|Some New York newsstands still use wooden blocks to keep|
papers from blowing away. The Sun ceased publication in 1950.
When I was growing up, my father’s job involved writing, editing, and a bit of public relations. As a result, he often received promotional material that combined imaginative graphics with fun facts, and he would diligently pack these items into his leather briefcase and bring them home to my brother and me.
One of our treasures was a poster of the U.S. presidents that stopped at LBJ. We would spread it out on the wood floor and pore over it, and to this day its configuration of the presidents is how I envision them: in rows on shiny pale blue paper, their portraits in black and white and framed by ovals. They come to me in heavenly groups of seven (joke) – Washington to Van Buren, William Henry Harrison to Buchanan, Lincoln to Benjamin Harrison, and so on.

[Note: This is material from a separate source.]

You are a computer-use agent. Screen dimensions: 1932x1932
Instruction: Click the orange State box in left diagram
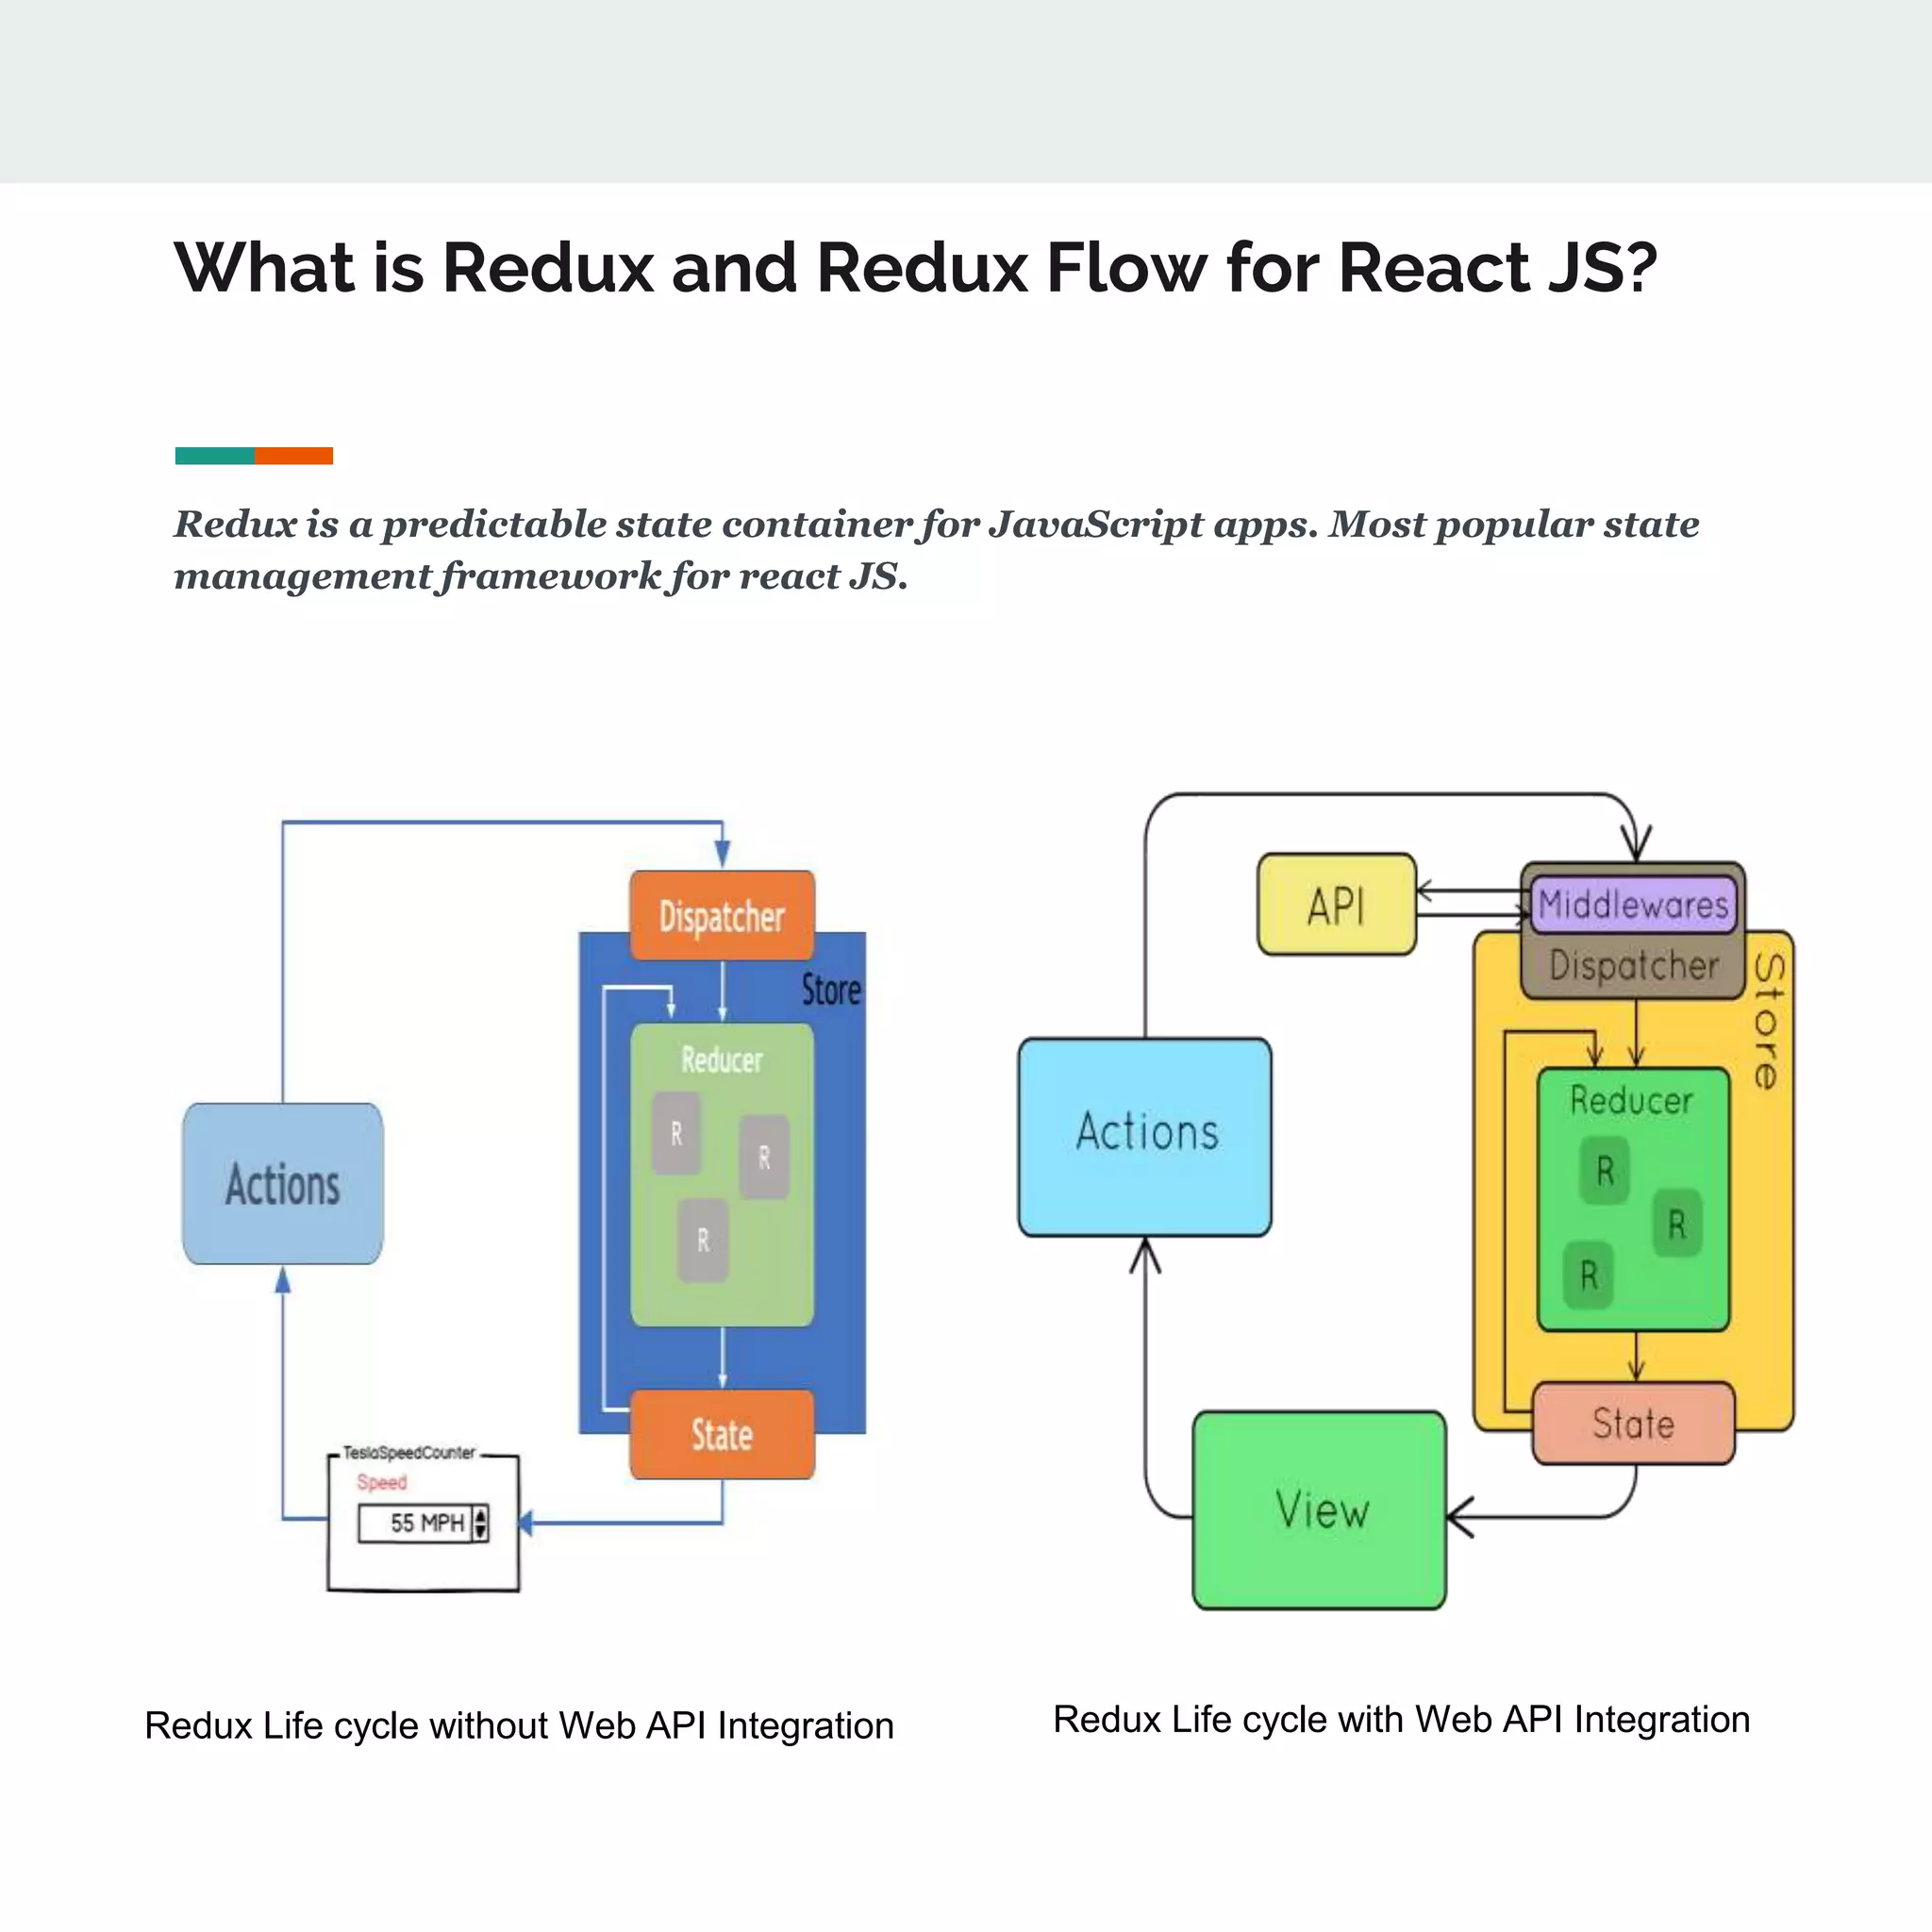point(721,1433)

|William Henry Harrison framed by an oval|
My father also brought home a map of the U.S. marked with all of the major daily newspapers. The names of the papers were confounding and – because of their association with unfamiliar cities – rather exotic.
Cleveland Plain Dealer
New Orleans Times-Picayune
Des Moines Register
San Jose Mercury News
Most of these newspapers were founded well before the Civil War. The Hartford Courant was founded in 1764. Obviously, the names are vintage and contain words that are not in common usage today.
|Cleveland Plain Dealer, circa World War I|
A plain dealer was an honest broker. Registers and ledgers referred to the endless lists of information, usually related to debt, travel and mail, which occupied many pages of nineteenth- and early twentieth-century newspapers. Bee possibly meant a group of people working together, like a sewing bee. But who knows? Perhaps it referred to the insect bee which gathered and spread news as if it were pollen.
Mercury must have been derived from the Roman god Mercury, who was a messenger. The picayune was a Spanish coin whose name came from the French word picaillon. Courant, also from the French, means running.
|Seattle Post-Intelligencer, 1897|
It’s nearly impossible to write about newspapers without bemoaning their slow death. Yet despite hundreds of consolidations during the past several decades, many of the original names -- or vestiges of them -- remain. The 1982 merger of the Atlanta Journal and the Atlanta Constitution resulted, for example, in the Atlanta Journal-Constitution. That’s pretty remarkable, considering our unsentimental penchant for tossing out the old.
Returning to the sixties.
After my father brought the map home, it took a few days to memorize the names of the newspapers. I remember walking home from school on a spring afternoon, announcing them inside my head as if it were 1941 and I was a big band leader, introducing the members of the rhythm section.